All Aboard - on Foot
camp lejeune, railroad, recreation,
Years ago, if you sat and gazed at the tracks that ran along NC Highway 24, you could count the locomotives, cabooses and cattle cars as they rumbled by. Today, you’d have a hard time keeping track of the joggers, dog-walkers and cyclists that follow the former railroad tracks.
The first 5-mile leg of the city of Jacksonville’s Rails-to-Trails program opened in June 2008. It’s a creative re-imagining of unused rail tracks as safe, attractive trails that serve as an important part of the city’s recreation amenities.
In time, the new 5.2-mile trail, which runs from Marine Boulevard to the front gate of Marine Corps Base Camp Lejeune, will be part of a 172-mile network of pedestrian paths that will bring users past a number of notable Jacksonville sights, including Riverwalk Crossing Park and the Beirut Memorial.
Some 54 miles of tracks have been donated to the trail system by Camp Lejeune and will be used for a continuation of the path on the base itself.
Why a trail system?
“It’s been proven time and time again in communities all over the country,” says Tim Chesnutt, director of Jacksonville’s Recreation and Parks Department. “Whether people are walking for leisure, walking their dogs, biking, rollerblading, jogging or whatever, usage of trails is invaluable.

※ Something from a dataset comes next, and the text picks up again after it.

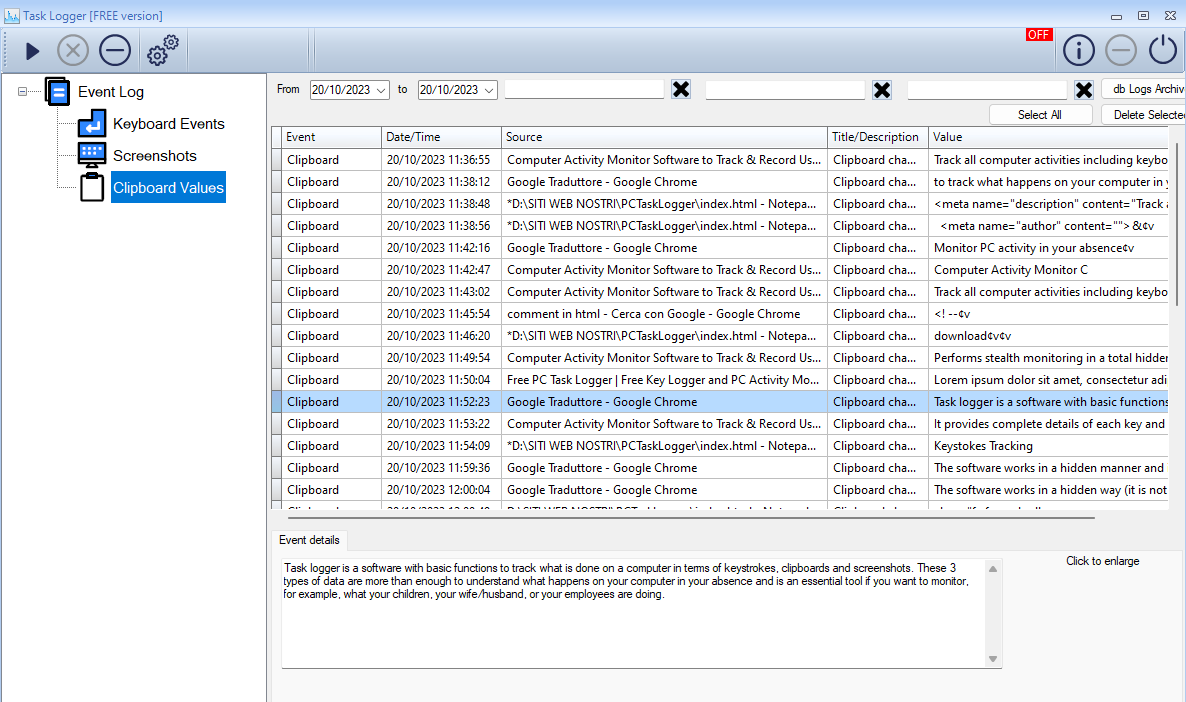
Task: Select Keyboard Events in the tree
Action: coord(168,124)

People of all ages and backgrounds benefit from them.”
Popular with Jacksonville’s amateur athletes and just plain folks of all fitness levels, the new rail trail contains both open areas and stretches that take users through wooded areas, bringing them a little closer to nature, an important part of the trail’s purpose.
“It adds to the quality of life here,” says Mike Wetzel, recreation supervisor for the city of Jacksonville. “It really has helped get people outdoors and more active. It’s a chance to run or walk in a safer environment than they would have walking alongside a busy road.”

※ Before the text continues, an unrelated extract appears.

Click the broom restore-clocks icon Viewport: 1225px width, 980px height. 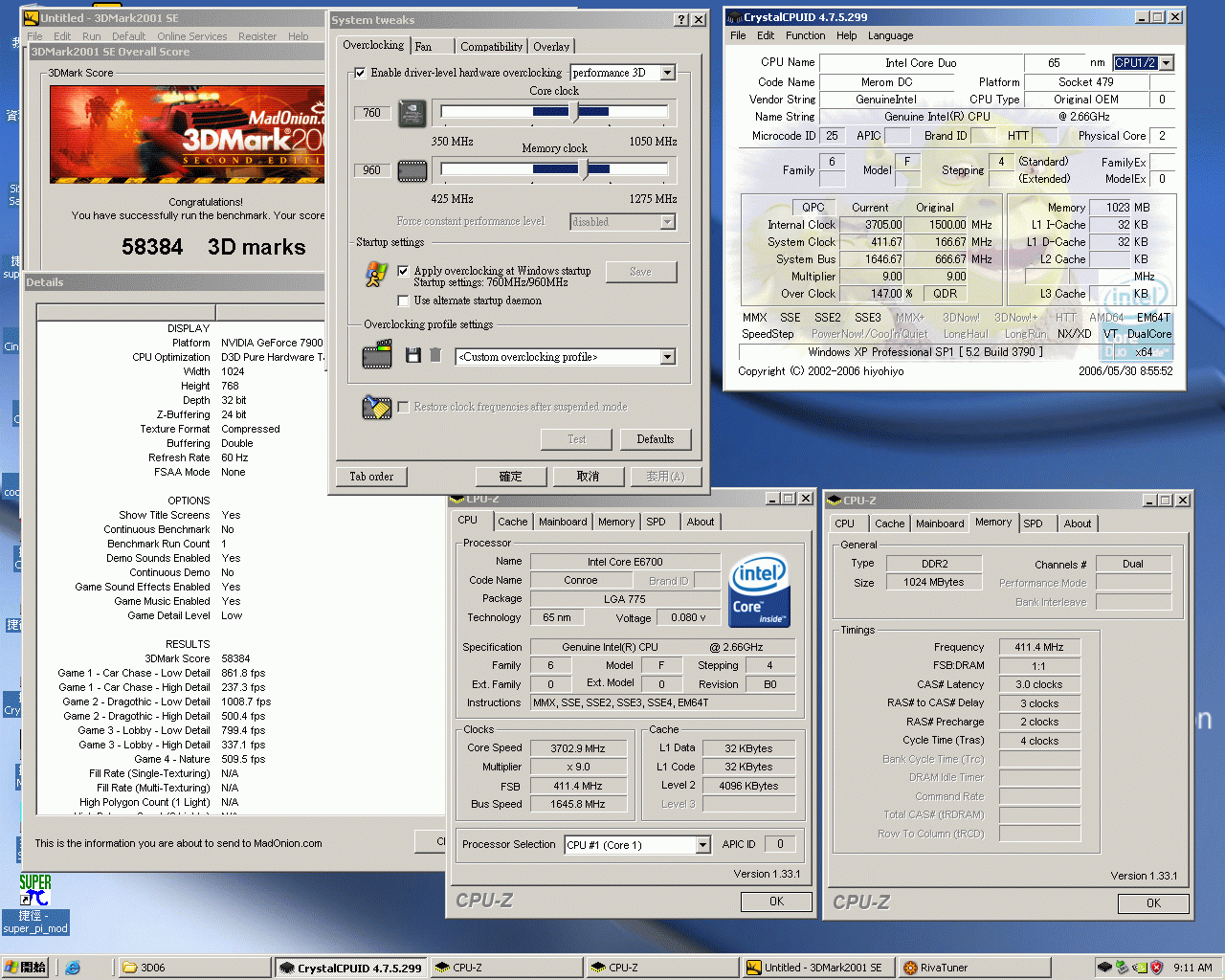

The trail is used heavily on weekends, says Wetzel, but early-morning runners and after-work walkers are increasingly taking advantage of the path.
Besides its obvious recreational benefits, Wetzel sees the path as having real economic plusses. For starters, greenways like this one help boost real estate values.
“People are looking for trails and greenways, things like that, when they’re buying houses,” he says.
The trail also has proven to have health and environmental value. Many people who work on base at Camp Lejeune now opt to leave their cars at home and bicycle to work, not only getting good exercise but lessening their impact on the environment.
“I ride to work every morning and ride home in the evening every day, about six-and-a-half miles each way,” says Thomas Brock, who works as a civil servant at Camp Lejeune. The trail’s opening, he says, was a major impetus in convincing him to sell his car last year. Now he estimates he will save $5,000 annually by not paying for gas, auto insurance and maintenance.
An added benefit? “I’ve lost more than 10 pounds in just over six months without doing anything else,” Brock says.
In December 2008, the American Council of Engineering Companies of North Carolina also recognized the trail for its aesthetic beauty. Raleigh-based engineering/architecture firm HNTB North Carolina was cited for engineering excellence for the design of the trail’s bridge over Lejeune Boulevard.
“We’re pretty proud of that,” Wetzel says. “And, it’s a weathered bridge that will last 50 years before we have to fix anything.”